Recent events at the American Historical Association’s annual conference in San Diego have raised questions about how we as historians consider homosexuality and LGBTQ issues, both in our own research and teaching as well as the professional as a whole. At the AHA, queer scholars, scholars of sexuality, allies, and other supporters expressed concerns about events taking place at the Manchester Grand Hyatt because of its association with Douglas Manchester, a prominent supporter of Proposition 8, which banned same-sex marriage in California. Many observed a boycott of the hotel, finding accommodation elsewhere and avoiding panels at the Hyatt. Others participated in mini-conference sessions specifically addressing LGBTQ issues and histories.
This interest in contemporary gay and lesbian issues at our national conference also forces us to consider how we, as historians, address gay and lesbian histories on a smaller scale in our own work. After all, it is in the university with our students where many of us will have the greatest impact. This is not to say that we as historians should make it our mission to teach a particular politics in the classroom. Our students come from a wide variety of backgrounds, faiths, and political positions. We can respect these perspectives, and the positions of our students, even as we seek to explore questions of contemporary relevance that might be fraught with personal passions and politics.
At one AHA mini-conference session on Proposition 8, Jennifer Manion (Connecticut College) evaluated historians’ engagement with LGBTQ lives and histories. Even as queer history has grown as a subfield in the last two decades, and an increasing number of dissertations explore gay and lesbian questions, too often professors’ treatment of LGBTQ history is little more than neglect. Few textbooks incorporate more than a couple paragraphs on gay and lesbian lives. Arguably, for many professors, fitting queer topics into already full syllabi means dropping another subject in favor of what many colleagues, chairs, and tenure committees might see as only a relatively small, marginalized group. But, argues Manion, even ongoing interest in a few important or successful books like George Chauncey’s Gay New York has amounted to little more than tokenism, rather than a genuine reconceptualization of what and how we teach.
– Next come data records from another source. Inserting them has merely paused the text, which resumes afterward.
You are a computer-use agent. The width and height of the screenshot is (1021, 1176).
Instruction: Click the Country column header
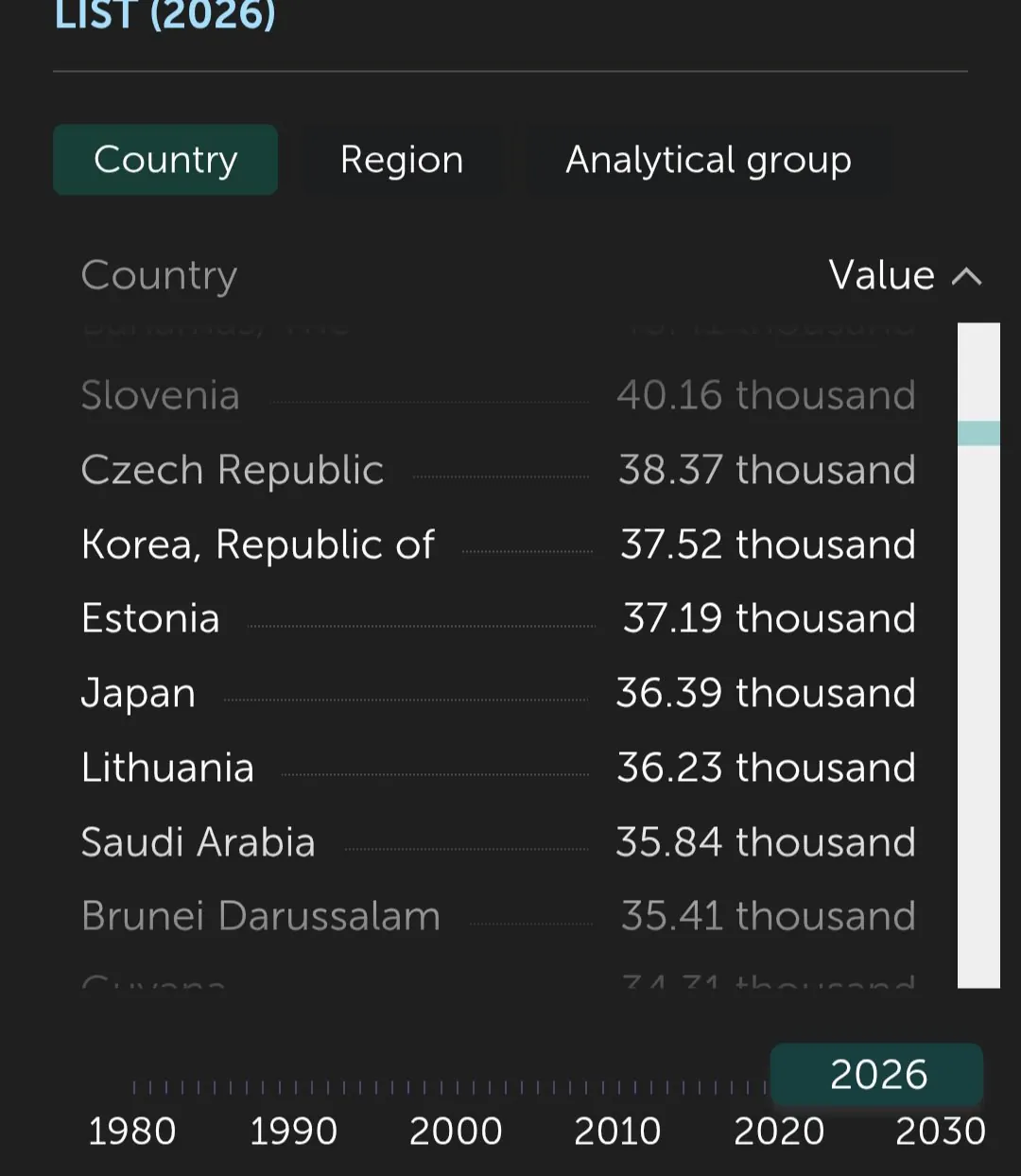(159, 276)
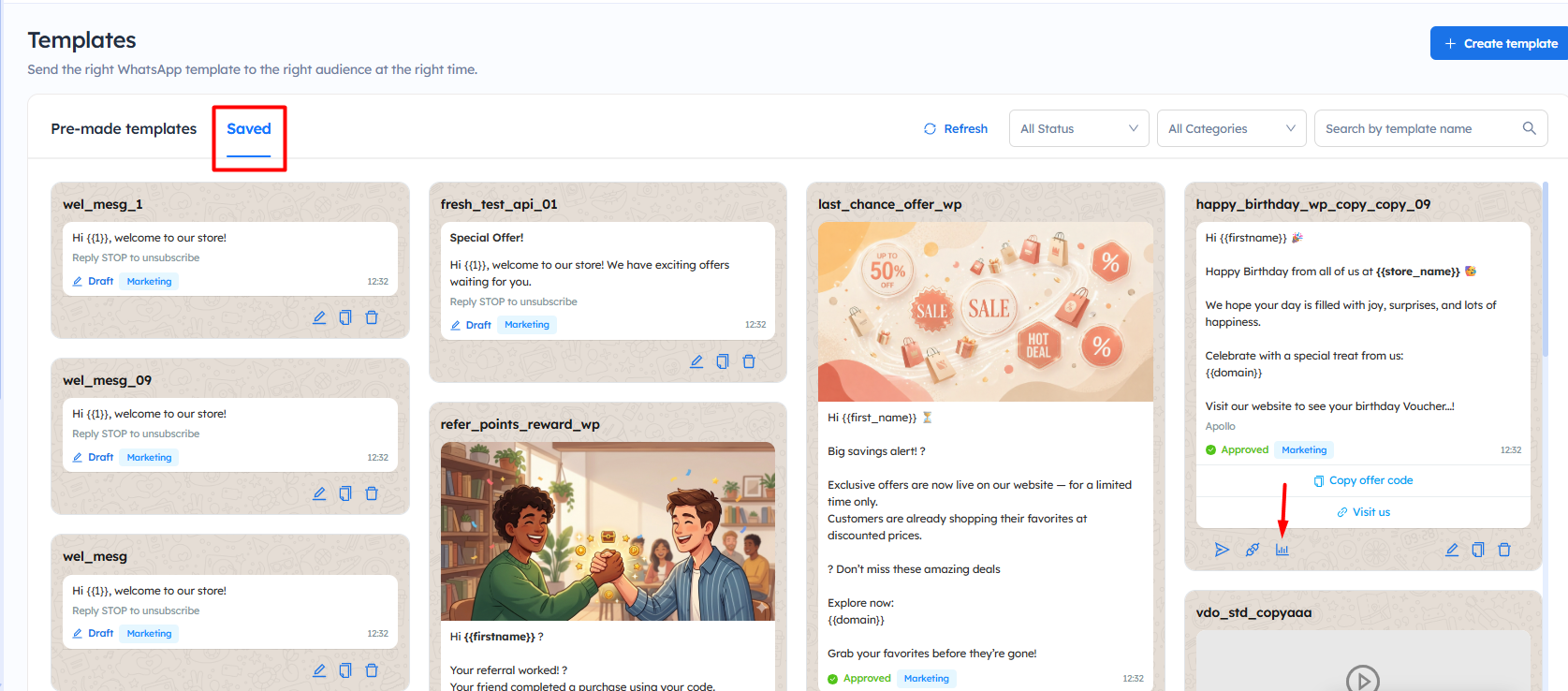The width and height of the screenshot is (1568, 691).
Task: Delete the wel_mesg_1 template
Action: coord(372,317)
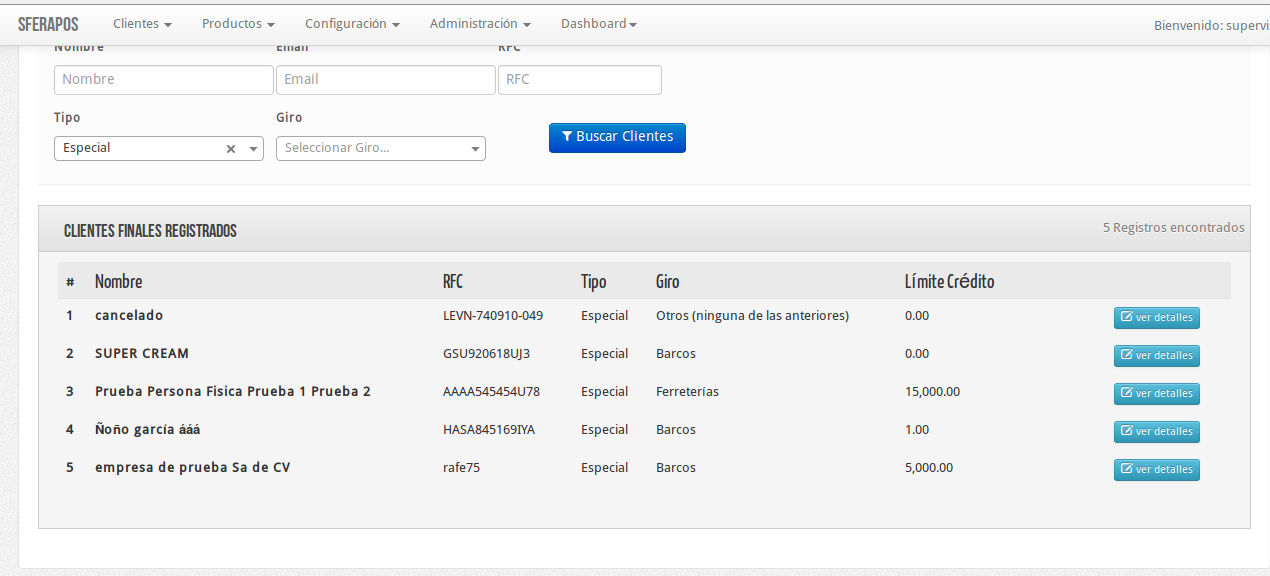Click ver detalles for cancelado row
1270x576 pixels.
point(1156,318)
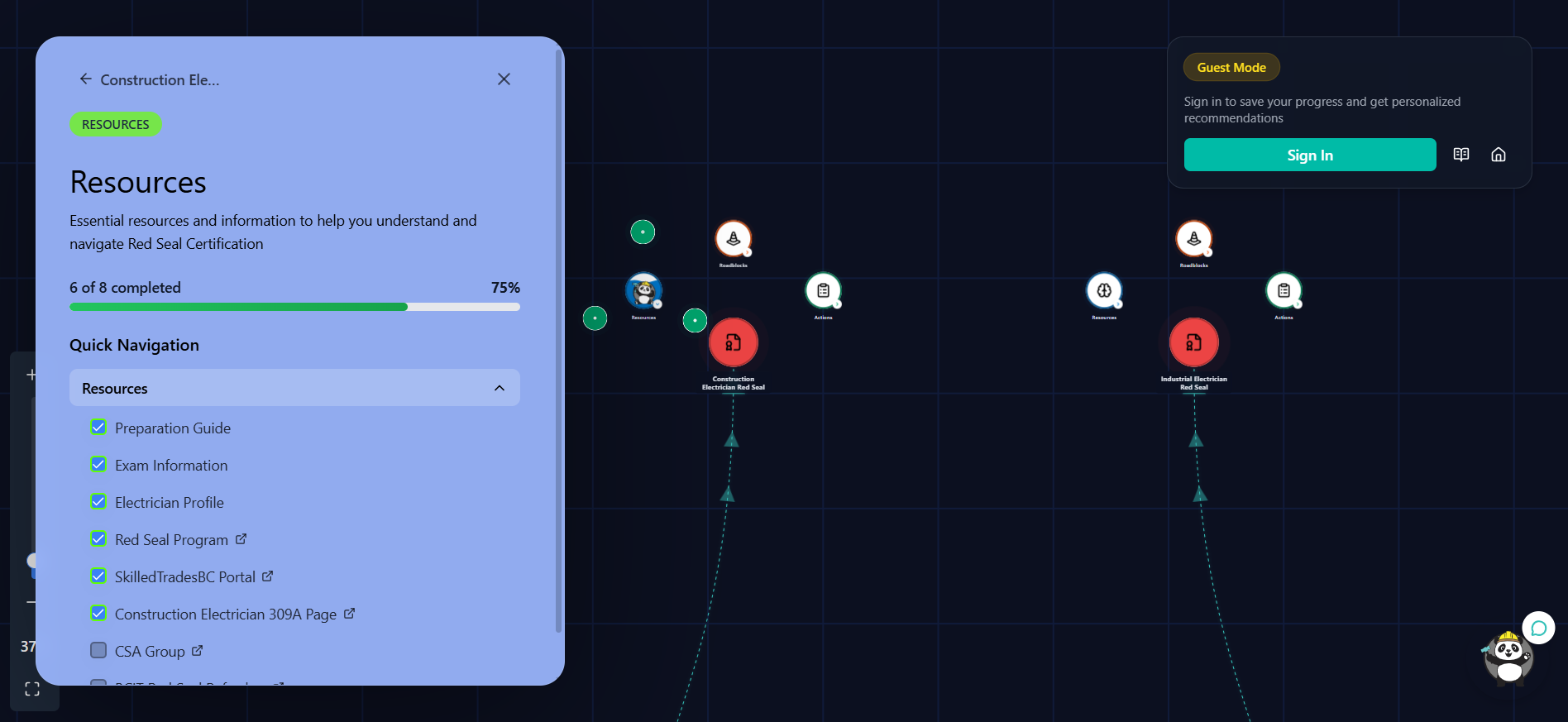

Which brings us back to the first question: Why teach queer history? Very often, history is in fact the study of the present. Our research and publications can inform heated questions that society must still deal with. Is this not also the case with same-sex marriage? And is it not incumbent upon us to include gay and lesbian histories in our courses, syllabi, and overall department catalogues? Opposition to issues like gay marriage might be based on personal values, faith, and other perspectives. It is not our job to “correct” these positions. But, opposition can also be based on false histories, lack of knowledge, and ahistorical arguments that deny the past. A reconceptualization of our teaching strategies that incorporates gay and lesbian histories into courses as part of the diversity of our nations and communities, rather than as a theme week or small graduate seminar, necessarily promotes understanding and sensitivity to difference in the past, and perhaps the present too.